> [Document segment]
The DMOF will provide an environment of continuous improvement that can help employees repair older components faster and more efficiently.

The Navigation Systems Branch showcases Tobyhanna's capability to design, build and use modern automated test equipment (ATE) such as the PXI (PCI extensions for Instrumentation) system and the Agilent 3070 board test system. Branch employees will overhaul AN/ASN-128 doppler global positioning system (GPS) navigation systems, AN/ARN 149, 147, 123 and 89 receivers, and miniaturized airborne GPS receivers (MAGR) in the facility.

Another main have of the DMOF is its flexibility. As workload requirements change, the room can be converted to support any mission. DMOF has modular moveable walls and doors. Glass partitions will provide privacy without confinement, and acoustic materials will ensure the area is quiet.

An overhead utility grid system will provide power, networking, compressed air, and even fume extraction. Unlike a raised floor system, which requires the relocation of furniture and equipment whenever utility changes are needed, the overhead utility grid enables reconfiguration of the area with little disruption to other processes.

Solar panels were placed on the roof to provide energy for such things as ambient and task lighting. Solar tubes will provide natural light to the room. The roof is made of a reflective material and designed to provide water reclamation. All technical data will be available electronically at each workstation.

The DMOF facility will also have state-of-the-art audio-visual presentations. Holographic staging and touch light displays complete the advanced presentation format.

> [Data section]
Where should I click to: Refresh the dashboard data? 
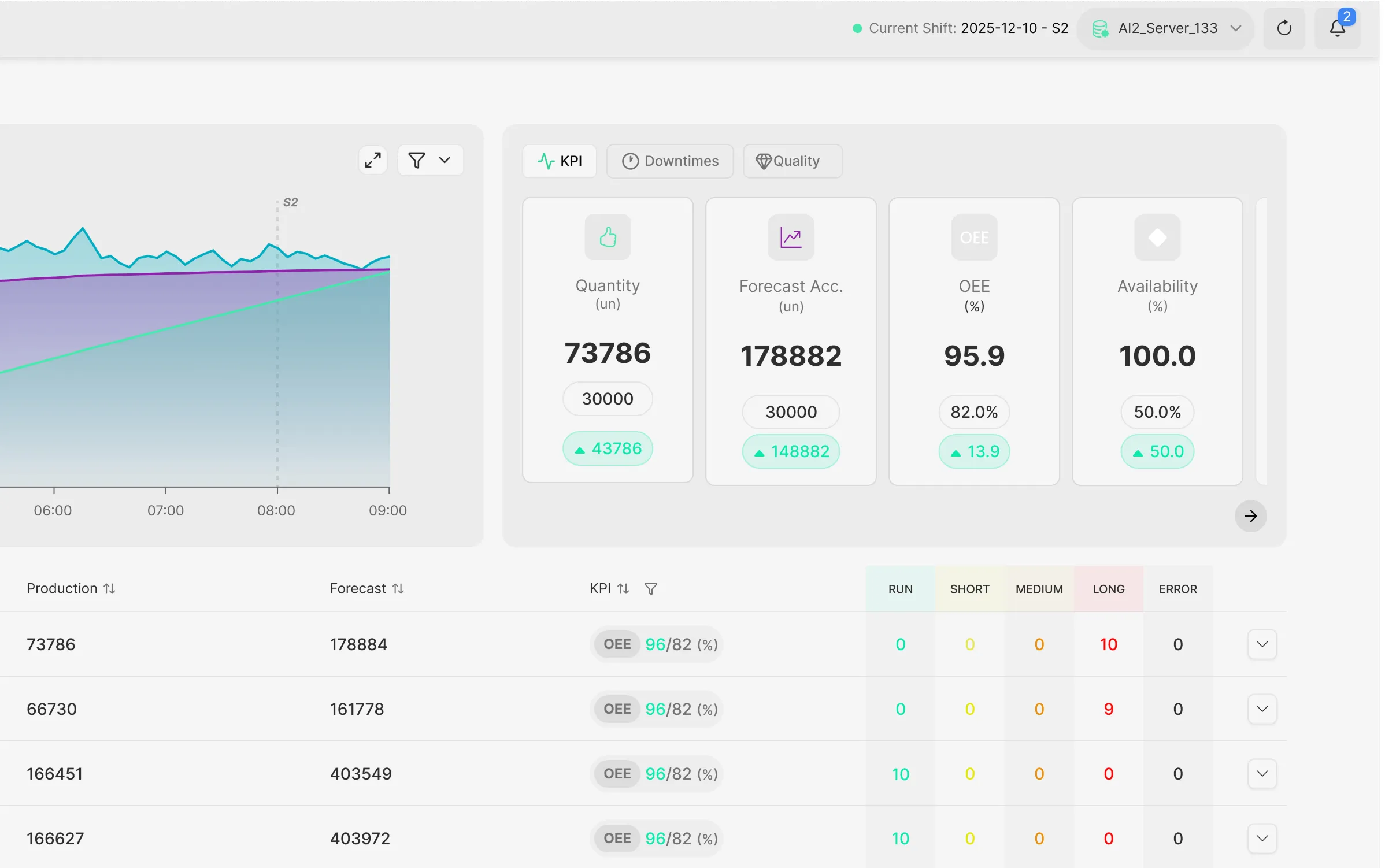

> [Direction 1]
Using the DMOF text, please explain in one to three sentences why the overhead utility grid suits the room better than a raised floor system.
> [Direction 2]
Quote the DMOF text starting at "The Navigation Systems" and ending at "in the facility.".
The lines aren't needed for this work.

> [Answer 1]
A raised floor system requires furniture and equipment to be relocated whenever utility changes are needed. The overhead grid, which supplies power, networking, compressed air and fume extraction, lets the area be reconfigured with little disruption to other processes.

> [Answer 2]
The Navigation Systems Branch showcases Tobyhanna's capability to design, build and use modern automated test equipment (ATE) such as the PXI (PCI extensions for Instrumentation) system and the Agilent 3070 board test system. Branch employees will overhaul AN/ASN-128 doppler global positioning system (GPS) navigation systems, AN/ARN 149, 147, 123 and 89 receivers, and miniaturized airborne GPS receivers (MAGR) in the facility.